Extracted material:
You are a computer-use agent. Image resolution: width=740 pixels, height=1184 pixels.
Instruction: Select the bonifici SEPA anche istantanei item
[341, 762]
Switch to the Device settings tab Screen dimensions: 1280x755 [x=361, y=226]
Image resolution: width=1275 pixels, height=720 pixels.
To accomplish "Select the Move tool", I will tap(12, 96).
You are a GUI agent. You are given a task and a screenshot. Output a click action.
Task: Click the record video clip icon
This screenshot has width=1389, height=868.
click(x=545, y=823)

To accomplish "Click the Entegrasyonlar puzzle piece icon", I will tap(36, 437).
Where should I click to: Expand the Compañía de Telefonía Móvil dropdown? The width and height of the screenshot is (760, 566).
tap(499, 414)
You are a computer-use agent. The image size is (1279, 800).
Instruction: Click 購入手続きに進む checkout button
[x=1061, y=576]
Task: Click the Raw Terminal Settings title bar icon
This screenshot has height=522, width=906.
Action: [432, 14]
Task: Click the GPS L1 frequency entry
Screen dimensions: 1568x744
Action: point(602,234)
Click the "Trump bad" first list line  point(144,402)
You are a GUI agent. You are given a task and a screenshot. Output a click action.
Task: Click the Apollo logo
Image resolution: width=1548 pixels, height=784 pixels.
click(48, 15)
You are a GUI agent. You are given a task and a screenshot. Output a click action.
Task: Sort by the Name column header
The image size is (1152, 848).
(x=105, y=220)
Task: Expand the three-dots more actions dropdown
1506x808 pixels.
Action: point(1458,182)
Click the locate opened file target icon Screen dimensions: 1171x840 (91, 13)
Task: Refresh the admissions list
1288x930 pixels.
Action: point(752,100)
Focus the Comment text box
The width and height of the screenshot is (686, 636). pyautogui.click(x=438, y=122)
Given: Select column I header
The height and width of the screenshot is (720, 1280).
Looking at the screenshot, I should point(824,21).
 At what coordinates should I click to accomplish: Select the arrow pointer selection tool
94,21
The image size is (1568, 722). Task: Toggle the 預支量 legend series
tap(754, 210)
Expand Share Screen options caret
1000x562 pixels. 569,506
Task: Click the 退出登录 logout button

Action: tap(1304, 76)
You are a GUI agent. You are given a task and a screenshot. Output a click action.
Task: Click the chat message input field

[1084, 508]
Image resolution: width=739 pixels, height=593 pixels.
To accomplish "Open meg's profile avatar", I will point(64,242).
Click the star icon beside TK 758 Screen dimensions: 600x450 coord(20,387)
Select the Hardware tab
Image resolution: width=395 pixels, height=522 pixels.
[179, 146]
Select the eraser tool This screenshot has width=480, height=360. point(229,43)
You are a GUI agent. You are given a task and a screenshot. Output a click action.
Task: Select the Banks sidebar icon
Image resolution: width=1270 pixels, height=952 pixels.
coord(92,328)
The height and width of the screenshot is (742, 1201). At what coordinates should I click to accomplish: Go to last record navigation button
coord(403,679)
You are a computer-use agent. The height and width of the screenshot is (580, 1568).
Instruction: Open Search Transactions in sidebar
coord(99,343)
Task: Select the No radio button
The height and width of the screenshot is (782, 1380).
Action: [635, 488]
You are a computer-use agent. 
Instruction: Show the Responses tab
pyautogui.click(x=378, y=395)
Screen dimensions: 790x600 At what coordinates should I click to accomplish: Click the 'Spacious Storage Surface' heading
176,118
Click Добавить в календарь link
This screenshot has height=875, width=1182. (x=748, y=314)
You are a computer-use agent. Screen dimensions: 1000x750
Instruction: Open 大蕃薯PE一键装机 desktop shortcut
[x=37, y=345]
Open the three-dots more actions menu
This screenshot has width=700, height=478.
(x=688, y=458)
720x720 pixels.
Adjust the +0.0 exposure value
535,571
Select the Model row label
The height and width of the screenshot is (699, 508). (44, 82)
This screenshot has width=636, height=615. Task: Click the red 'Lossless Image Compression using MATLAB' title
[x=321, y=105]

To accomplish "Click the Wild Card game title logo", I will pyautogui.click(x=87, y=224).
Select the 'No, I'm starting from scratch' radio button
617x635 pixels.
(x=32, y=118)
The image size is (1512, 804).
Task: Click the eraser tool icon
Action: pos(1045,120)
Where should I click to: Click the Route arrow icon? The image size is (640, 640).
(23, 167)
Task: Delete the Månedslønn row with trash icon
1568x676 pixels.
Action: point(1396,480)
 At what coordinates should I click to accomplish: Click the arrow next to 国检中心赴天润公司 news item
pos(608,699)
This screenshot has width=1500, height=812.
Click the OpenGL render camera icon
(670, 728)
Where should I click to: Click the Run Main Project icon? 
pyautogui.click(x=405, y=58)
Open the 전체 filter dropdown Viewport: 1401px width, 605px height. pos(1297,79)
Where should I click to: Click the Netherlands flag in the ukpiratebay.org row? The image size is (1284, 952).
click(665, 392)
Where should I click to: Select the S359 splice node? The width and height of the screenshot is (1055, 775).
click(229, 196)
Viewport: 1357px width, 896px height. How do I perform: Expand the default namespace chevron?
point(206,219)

What you need to do: Can you return all of the rows above exactly as they appear?

Correct output:
You are a computer-use agent. Image resolution: width=740 pixels, height=1184 pixels.
Instruction: Select the bonifici SEPA anche istantanei item
[341, 762]
Switch to the Device settings tab Screen dimensions: 1280x755 [x=361, y=226]
Image resolution: width=1275 pixels, height=720 pixels.
To accomplish "Select the Move tool", I will tap(12, 96).
You are a GUI agent. You are given a task and a screenshot. Output a click action.
Task: Click the record video clip icon
This screenshot has width=1389, height=868.
click(x=545, y=823)

To accomplish "Click the Entegrasyonlar puzzle piece icon", I will tap(36, 437).
Where should I click to: Expand the Compañía de Telefonía Móvil dropdown? The width and height of the screenshot is (760, 566).
tap(499, 414)
You are a computer-use agent. The image size is (1279, 800).
Instruction: Click 購入手続きに進む checkout button
[x=1061, y=576]
Task: Click the Raw Terminal Settings title bar icon
This screenshot has height=522, width=906.
Action: [432, 14]
Task: Click the GPS L1 frequency entry
Screen dimensions: 1568x744
Action: point(602,234)
Click the "Trump bad" first list line  point(144,402)
You are a GUI agent. You are given a task and a screenshot. Output a click action.
Task: Click the Apollo logo
Image resolution: width=1548 pixels, height=784 pixels.
click(48, 15)
You are a GUI agent. You are given a task and a screenshot. Output a click action.
Task: Sort by the Name column header
The image size is (1152, 848).
(x=105, y=220)
Task: Expand the three-dots more actions dropdown
1506x808 pixels.
Action: point(1458,182)
Click the locate opened file target icon Screen dimensions: 1171x840 (91, 13)
Task: Refresh the admissions list
1288x930 pixels.
Action: point(752,100)
Focus the Comment text box
The width and height of the screenshot is (686, 636). pyautogui.click(x=438, y=122)
Given: Select column I header
The height and width of the screenshot is (720, 1280).
Looking at the screenshot, I should point(824,21).
 At what coordinates should I click to accomplish: Select the arrow pointer selection tool
94,21
The image size is (1568, 722). Task: Toggle the 預支量 legend series
tap(754, 210)
Expand Share Screen options caret
1000x562 pixels. 569,506
Task: Click the 退出登录 logout button

Action: tap(1304, 76)
You are a GUI agent. You are given a task and a screenshot. Output a click action.
Task: Click the chat message input field

[1084, 508]
Image resolution: width=739 pixels, height=593 pixels.
To accomplish "Open meg's profile avatar", I will point(64,242).
Click the star icon beside TK 758 Screen dimensions: 600x450 coord(20,387)
Select the Hardware tab
Image resolution: width=395 pixels, height=522 pixels.
[179, 146]
Select the eraser tool This screenshot has width=480, height=360. point(229,43)
You are a GUI agent. You are given a task and a screenshot. Output a click action.
Task: Select the Banks sidebar icon
Image resolution: width=1270 pixels, height=952 pixels.
coord(92,328)
The height and width of the screenshot is (742, 1201). At what coordinates should I click to accomplish: Go to last record navigation button
coord(403,679)
You are a computer-use agent. The height and width of the screenshot is (580, 1568).
Instruction: Open Search Transactions in sidebar
coord(99,343)
Task: Select the No radio button
The height and width of the screenshot is (782, 1380).
Action: [635, 488]
You are a computer-use agent. 
Instruction: Show the Responses tab
pyautogui.click(x=378, y=395)
Screen dimensions: 790x600 At what coordinates should I click to accomplish: Click the 'Spacious Storage Surface' heading
176,118
Click Добавить в календарь link
This screenshot has height=875, width=1182. (x=748, y=314)
You are a computer-use agent. Screen dimensions: 1000x750
Instruction: Open 大蕃薯PE一键装机 desktop shortcut
[x=37, y=345]
Open the three-dots more actions menu
This screenshot has width=700, height=478.
(x=688, y=458)
720x720 pixels.
Adjust the +0.0 exposure value
535,571
Select the Model row label
The height and width of the screenshot is (699, 508). (44, 82)
This screenshot has width=636, height=615. Task: Click the red 'Lossless Image Compression using MATLAB' title
[x=321, y=105]

To accomplish "Click the Wild Card game title logo", I will pyautogui.click(x=87, y=224).
Select the 'No, I'm starting from scratch' radio button
617x635 pixels.
(x=32, y=118)
The image size is (1512, 804).
Task: Click the eraser tool icon
Action: pos(1045,120)
Where should I click to: Click the Route arrow icon? The image size is (640, 640).
(23, 167)
Task: Delete the Månedslønn row with trash icon
1568x676 pixels.
Action: point(1396,480)
 At what coordinates should I click to accomplish: Click the arrow next to 国检中心赴天润公司 news item
pos(608,699)
This screenshot has width=1500, height=812.
Click the OpenGL render camera icon
(670, 728)
Where should I click to: Click the Run Main Project icon? 
pyautogui.click(x=405, y=58)
Open the 전체 filter dropdown Viewport: 1401px width, 605px height. pos(1297,79)
Where should I click to: Click the Netherlands flag in the ukpiratebay.org row? The image size is (1284, 952).
click(665, 392)
Where should I click to: Select the S359 splice node? The width and height of the screenshot is (1055, 775).
click(229, 196)
Viewport: 1357px width, 896px height. How do I perform: Expand the default namespace chevron?
point(206,219)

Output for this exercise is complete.